We don't need continual learning for AGI. What top labs are currently doing

Many people think that we won't reach AGI or even ASI if LLM's don't have something called "continual learning". Basically, continual learning is the ability for an AI to learn on the job, update its neural weights in real-time, and get smarter without forgetting everything else (catastrophic forgetting). This is what we do everyday, without much effort.

What's interesting now, is if you look at what the top labs are doing, they’ve stopped trying to solve the underlying math of real-time weight updates. Instead, they’re simply brute-forcing it. It is exactly why, in the past ~ 3 months or so, there has been a step-function increase in how good the models have gotten.
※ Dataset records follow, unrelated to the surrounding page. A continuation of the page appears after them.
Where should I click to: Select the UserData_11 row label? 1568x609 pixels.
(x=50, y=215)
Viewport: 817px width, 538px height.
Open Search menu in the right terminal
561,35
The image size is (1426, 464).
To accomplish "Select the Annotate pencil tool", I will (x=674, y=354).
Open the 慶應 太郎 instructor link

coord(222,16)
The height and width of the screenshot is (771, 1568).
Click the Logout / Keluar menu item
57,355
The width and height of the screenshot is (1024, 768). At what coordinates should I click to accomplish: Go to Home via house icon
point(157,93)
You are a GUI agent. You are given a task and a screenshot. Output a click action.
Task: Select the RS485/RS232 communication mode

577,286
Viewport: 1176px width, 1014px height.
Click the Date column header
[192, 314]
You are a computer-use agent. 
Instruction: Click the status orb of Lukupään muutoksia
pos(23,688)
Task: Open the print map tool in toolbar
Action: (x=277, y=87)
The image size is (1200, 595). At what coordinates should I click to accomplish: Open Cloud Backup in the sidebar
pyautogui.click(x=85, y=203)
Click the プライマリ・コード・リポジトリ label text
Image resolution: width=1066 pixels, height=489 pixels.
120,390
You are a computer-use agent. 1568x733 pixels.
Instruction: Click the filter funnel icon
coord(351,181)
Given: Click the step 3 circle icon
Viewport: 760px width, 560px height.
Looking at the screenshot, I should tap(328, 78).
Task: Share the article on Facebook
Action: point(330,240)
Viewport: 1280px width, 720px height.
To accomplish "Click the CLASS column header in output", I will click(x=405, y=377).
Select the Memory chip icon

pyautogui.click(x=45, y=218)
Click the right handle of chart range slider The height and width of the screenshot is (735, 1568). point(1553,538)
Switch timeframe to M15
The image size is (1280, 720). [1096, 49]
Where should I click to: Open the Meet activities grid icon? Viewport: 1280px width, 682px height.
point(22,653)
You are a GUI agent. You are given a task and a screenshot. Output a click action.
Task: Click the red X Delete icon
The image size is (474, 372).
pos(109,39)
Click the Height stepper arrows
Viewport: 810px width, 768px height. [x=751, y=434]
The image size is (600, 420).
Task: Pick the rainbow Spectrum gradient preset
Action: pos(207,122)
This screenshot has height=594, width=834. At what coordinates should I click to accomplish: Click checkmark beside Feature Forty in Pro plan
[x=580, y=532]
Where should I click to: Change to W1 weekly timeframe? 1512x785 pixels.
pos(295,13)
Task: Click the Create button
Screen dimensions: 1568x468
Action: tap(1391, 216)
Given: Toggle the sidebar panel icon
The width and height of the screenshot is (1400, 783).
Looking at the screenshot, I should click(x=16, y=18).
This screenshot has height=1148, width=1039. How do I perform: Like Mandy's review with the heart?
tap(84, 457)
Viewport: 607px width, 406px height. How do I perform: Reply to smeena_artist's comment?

Long story short, the gist of it is, if you combine:

very long context windows

reliable summarization

structured external documentation,

you can approximate a lot of what people mean by continual learning.

How it works is, the model does a task and absorbs a massive amount of situational detail. Then, before it “hands off” to the next instance of itself, it writes two things: short “memories” (always carried forward in the prompt/context) and long-form documentation (stored externally, retrieved only when needed). The next run starts with these notes, so it doesn't need to start from scratch.

Through this clever reinforcement learning (RL) loop, they train this behaviour directly, without any exotic new theory.

They treat memory-writing as an RL objective: after a run, have the model write memories/docs, then spin up new instances on the same, similar, and dissimilar tasks while feeding those memories back in. How this is done, is by scoring performance across the sequence, and applying an explicit penalty for memory length so you don’t get infinite “notes” that eventually blow the context window.

Over many iterations, you reward models that (a) write high-signal memories, (b) retrieve the right docs at the right time, and (c) edit/compress stale notes instead of mindlessly accumulating them.

This is pretty crazy. Because when you combine the current release cadence of frontier labs where each new model is trained and shipped after major post-training / scaling improvements, even if your deployed instance never updates its weights in real-time, it can still “get smarter” when the next version ships AND it can inherit all the accumulated memories/docs from its predecessor.

This is a new force multiplier, another scaling paradigm, and likely what the top labs are doing right now (source: TBA).

Ignoring any black swan level event (unknown, unknowns), you get a plausible 2026 trajectory:

We’re going to see more and more improvements, in an accelerated timeline. The top labs ARE, in effect, using continual learning (a really good approximation of it), and they are directly training this approximation, so it rapidly gets better and better.

Don't believe me? Look at what both OpenAi(https://openai.com/index/introducing-openai-frontier/) and Anthropic(https://resources.anthropic.com/2026-agentic-coding-trends-report) have mentioned as their core things they are focusing on. It's exactly why governments & corporations are bullish on this; there is no wall....

6 points | by kok14 11 hours ago

4 comments

  • Imanari 5 hours ago
    I don't know who you are and how you are so sure about 'what top labs are actually doing' but I have a similar feeling about the issue. The models dont have to 'actually learn', the setup has to approximate 'actual learning' just well enough to be usefull.

    > AND it can inherit all the accumulated memories/docs from its predecessor.

    So we are talking about a whole system, not just the model? Reminds me of something I heard a while back 'AGI will be a product, not a model'

  • aristofun 7 hours ago
    How does the model reliably know if notes and memories were good or bad and update accordingly?
  • uaas 8 hours ago
    Would a human end a long-winded text with…?
  • potsandpans 4 hours ago
    I have been experimenting with hands off keyboard agent-driven implementations of non trivial tasks, and I'm finding that the same pattern you're outlining proves to be very useful:

    Explore, summarize, plan, handoff. That info distillation loop seems to be quite effective at keeping agents on task. I've been considering adding memories between agents, but haven't thought of a good data model yet.

    The problem with something like memories is I've observed that when context gets polluted agents get confused. Especially these distilled models like minimax and kimi. So the challenge is ensuring that only "relevant" memories are pulled into context for a given task.